Kupatan Kendeng Ajak Solidaritas di Tengah Gelap Demokrasi
Penulis : Aryo Bhawono
Semen
Senin, 07 April 2025
Editor : Yosep Suprayogi
BETAHITA.ID - Masyarakat Kendeng yang tergabung dalam Jaringan Masyarakat Peduli Pegunungan Kendeng (JM-PPK) menggelar kegiatan budaya rutin tahunan Kupatan Kendeng pada 4-5 April 2025 lalu. Tema Kupatan Kendeng kali ini adalah Urip-Urup, mengajak warga saling menguatkan di tengah gelapnya demokrasi.
Tiga buah ‘gunungan’ dari ketupat digelar di tengah lapangan Desa Tegaldowo, Kecamatan Gunem, Kabupaten Rembang, Jawa Tengah pada Sabtu (05/04/2025). Hari itu, tepat pembukaan Kupatan Kendeng 2025, ratusan warga dari berbagai daerah yang tergabung dalam JM-PPK memenuhi gelaran ini.
Mereka mengarak gunungan ketupat diiringi di jalanan dengan iringan barongsai dan barongan khas Blora.
Kupatan berarti “ngaku lepat” atau mengaku bersalah adalah ungkapan permintaan maaf atas segala kesalahan secara sadar dan ikhlas untuk terus menjaga persaudaraan dan solidaritas.
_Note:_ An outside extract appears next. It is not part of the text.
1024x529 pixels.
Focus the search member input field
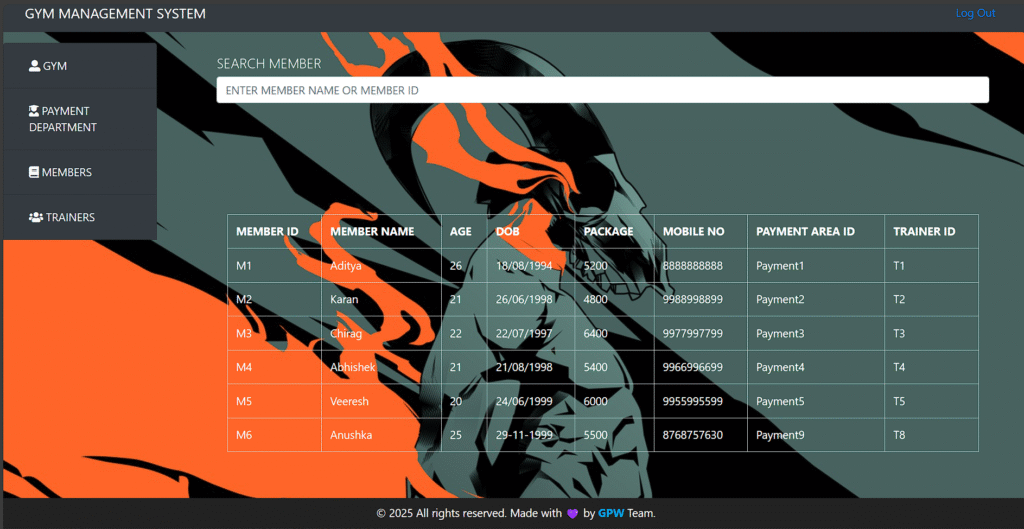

Permintaan maaf ini bukan hanya kepada sesama manusia, namun juga kepada alam karena menjaga alam sekaligus bentuk penguatan tekad untuk selalu menjaga kelestarian alam, khususnya di Pegunungan Kendeng.

Tema Kupatan Kendeng kali ini adalah “Urip Urup Kanggo Bumi” yang menjadi refleksi selama beberapa tahun terakhir. Joko Prianto, dari JM-PPK, menyebutkan tahun-tahun belakangan masyarakat dipaksa menerima sepaket pembahasan kebijakan super cepat dan tanpa partisipasi bermakna seperti revisi UU TNI, revisi UU Minerba, Omnibuslaw hingga revisi UU KPK.
Alhasil rakyat menggelar gelombang protes dan mendapat balasan berupa tindak kekerasan dari aparat.
“Urip Urup adalah ajakan untuk terus menyala ditengah gelap demokrasi Indonesia. Masyarakat yang harus terus kuat dan terhubung satu sama lain sebagai bagian dari senasib sepenanggungan seperjuangan atas ulah negara yang lalai terhadap pemenuhan hak-hak dasar rakyatnya,” ucap dia melalui rilis pers yang diterima redaksi pada Minggu (7/4/2025).
Kupatan tahun ini, masyarakat Kendeng mengundang perwakilan kecil masyarakat yang masih berjuangan di Jawa Tengah seperti Pracimantoro Wonogiri, Rembang, Pati, Blora dan jaringan seperti LBH Semarang, YLBHI, JATAM, Trend Asia, Taring Padi, aktivis Dandhy Laksono dan lainnya. Mereka menggelar rembuk kampung untuk bertukar persoalan dan pembelajaran penting dari perjuangan-perjuangan antar daerah.
Masyarakat Wonogiri misalnya, terancam oleh rencana ekspansi tambang dan pabrik semen yang berpotensi merusak ekosistem kawasan bentang alam karst (KBAK) Gunungsewu. Warga Wonogiri yang hadir belajar dan menguatkan dukungan dari Kendeng dan masyarakat lainnya yang sudah lama dan memiliki pengalaman dalam perjuangan penolakan pabrik semen.
Rembang, khususnya Kendeng, mengalami perluasan pertambangan yang cukup masif. Perubahan kebijakan tata ruang baik di Provinsi maupun Kabupaten telah mengakomodir potensi gelombang kerusakan alam secara masif atas dasar pertumbuhan ekonomi dan perluasan kantong-kantong kawasan industri.
“Parahnya Pemkab Rembang justru tidak peduli dengan kondisi itu, munculnya Perda terkait dengan penarikan retribusi tambang baik yang legal maupun ilegal menunjukkan watak rakus atas sumber daya alam yang harusnya dijaga bukan diobral habis-habisan,” ucap Joko.
Tambang untuk bahan baku semen di Kendeng sendiri telah diikuti bencana seperti longsor, banjir, kekeringan, dan potensi krisis lainnya. Mereka mendesak moratorium perlu dilakukan jika ingin cita-cita kedaulatan pangan akan tercapai.
Situasi nasional pun tidak jauh berbeda. Berlanjutnya program PSN, food estate, ditambah dengan adanya revisi UU TNI, revisi UU Minerba menunjukkan rezim kian galak menghadapi protes masyarakat.